Community and voluntary drug groups are increasingly concerned at the Government's pace in establishing a promised citizens' assembly on drugs.
The pledge was contained in the most recent programme for government, a five-year document published in June 2020.
The assembly on drugs is one of four outstanding fora — the others being on a directly-elected Dublin mayor, the future of education, and biodiversity.
A fifth fora, the Citizens' Assembly on Gender Equality, completed its work in June 2021.
Taoiseach Micheál Martin told the Dáil earlier this month that the two assemblies to be established this year were the ones regarding the Dublin mayor and biodiversity.

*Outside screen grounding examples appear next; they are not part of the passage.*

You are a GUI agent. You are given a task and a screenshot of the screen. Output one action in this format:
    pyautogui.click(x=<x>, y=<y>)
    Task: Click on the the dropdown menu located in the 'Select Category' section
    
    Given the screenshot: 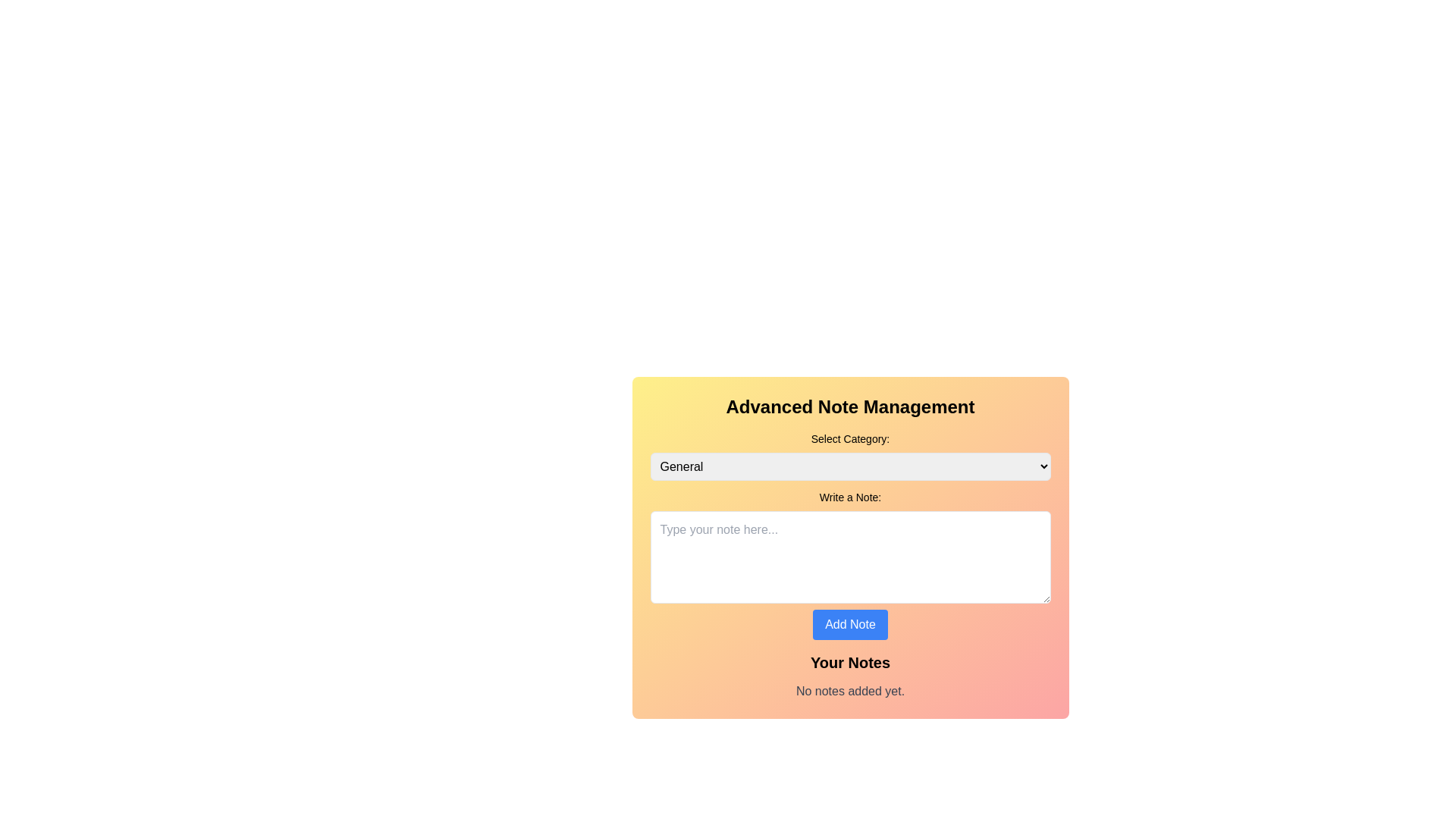 What is the action you would take?
    pyautogui.click(x=850, y=466)
     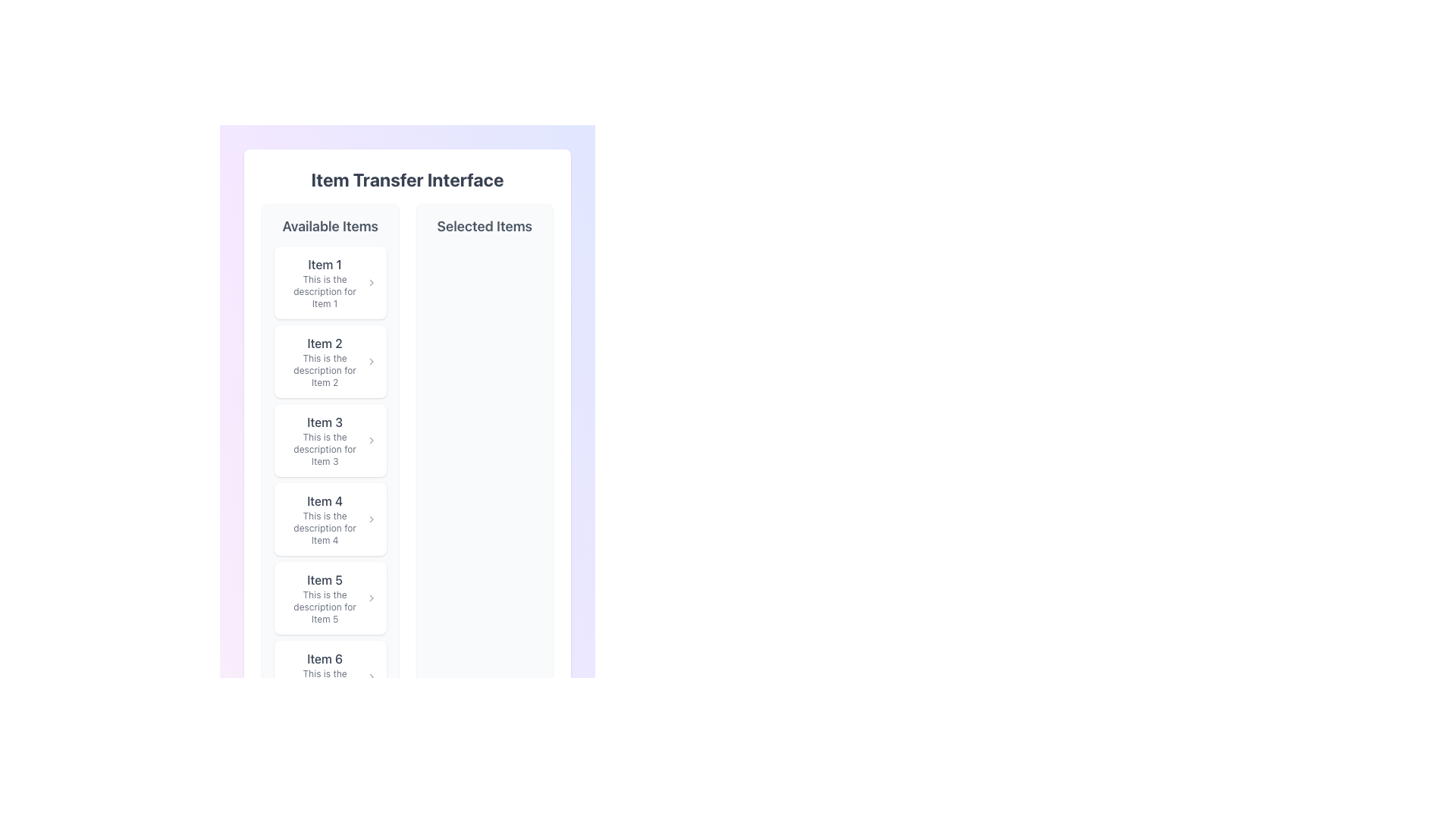 I want to click on the small-sized gray text label located below the bold title 'Item 5' in the fifth row of a vertically stacked list, so click(x=324, y=607).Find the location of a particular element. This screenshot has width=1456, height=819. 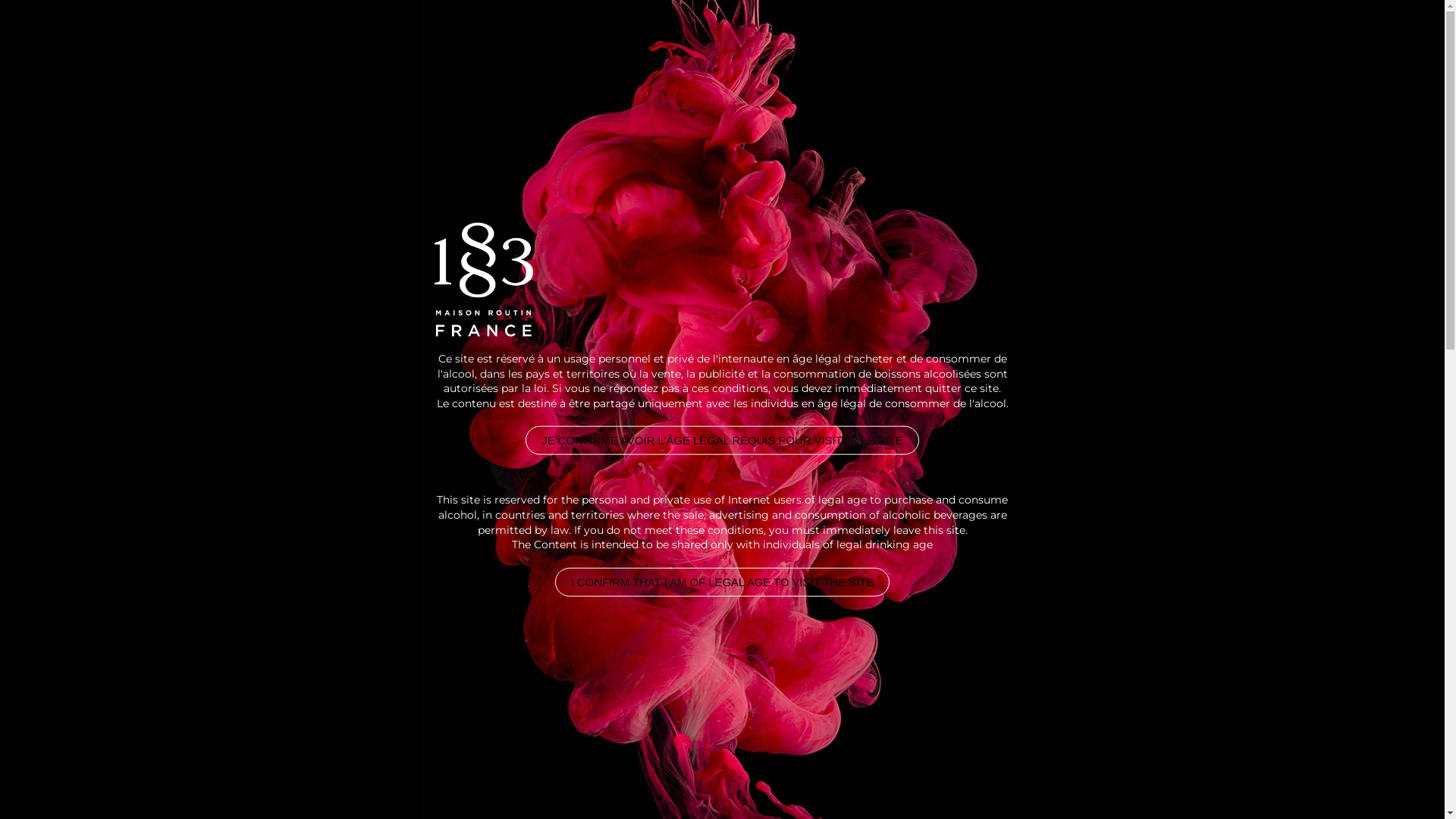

In response to statements from Green Party TD Nessa Hourigan and Labour TD Aodhán Ó Ríordán that the drugs’ assembly needed to be set up urgently, the Taoiseach said the “intention” was to establish it in the “latter part of this year”.
When he was repeatedly asked by TDs and senators at the Oireachtas health committee last month, the drugs strategy minister Frank Feighan said there was currently no timetable for the drugs’ assembly, leading to speculation as to when it might happen.
In a statement today, the Department of Health said: “Minister Feighan expects the Citizens' Assembly on Drug Use will take place in 2023, once the citizens' assemblies on the Dublin mayoralty and on biodiversity are completed.”
Mr Feighan said he welcomed the clarity on the timeframe from Government leaders.
It stated: “The minister is very positive about the Citizens' Assembly on Drug Use and looks forward to its contribution to the Government's health-led approach to drugs.”
The statement said there were two issues in particular the minister wanted the assembly to consider — how to better meet the health needs of people who use drugs and how to minimise the harmful impact of drugs on children, families, and communities.